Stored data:

┌──

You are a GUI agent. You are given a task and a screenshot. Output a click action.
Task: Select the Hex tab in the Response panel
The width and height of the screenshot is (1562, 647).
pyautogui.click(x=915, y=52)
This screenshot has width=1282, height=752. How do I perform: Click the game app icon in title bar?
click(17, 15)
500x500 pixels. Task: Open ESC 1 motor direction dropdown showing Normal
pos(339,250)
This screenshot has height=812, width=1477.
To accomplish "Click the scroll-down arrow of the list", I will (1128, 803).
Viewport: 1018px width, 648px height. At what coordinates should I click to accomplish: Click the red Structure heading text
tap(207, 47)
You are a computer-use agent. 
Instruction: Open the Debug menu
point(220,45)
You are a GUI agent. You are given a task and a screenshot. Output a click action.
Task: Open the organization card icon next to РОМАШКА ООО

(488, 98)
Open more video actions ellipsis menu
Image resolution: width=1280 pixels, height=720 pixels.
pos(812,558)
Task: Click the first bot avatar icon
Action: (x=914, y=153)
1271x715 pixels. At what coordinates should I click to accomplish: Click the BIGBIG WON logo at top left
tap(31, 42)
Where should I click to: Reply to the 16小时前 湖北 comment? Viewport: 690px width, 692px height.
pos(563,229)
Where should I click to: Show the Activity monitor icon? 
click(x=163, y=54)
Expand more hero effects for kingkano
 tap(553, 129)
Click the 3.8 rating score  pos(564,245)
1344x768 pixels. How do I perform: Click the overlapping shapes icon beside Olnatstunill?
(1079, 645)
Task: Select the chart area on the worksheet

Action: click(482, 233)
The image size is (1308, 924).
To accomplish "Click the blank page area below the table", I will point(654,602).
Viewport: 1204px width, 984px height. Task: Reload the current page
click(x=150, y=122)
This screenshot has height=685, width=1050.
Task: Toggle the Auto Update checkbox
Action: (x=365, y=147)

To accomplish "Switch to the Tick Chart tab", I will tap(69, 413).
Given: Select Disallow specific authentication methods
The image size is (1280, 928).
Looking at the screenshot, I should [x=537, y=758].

└──

# ACTION ITEM
Produce the number of lines in the data containing the string "will", with nothing added.

# EXPECTED OUTPUT
3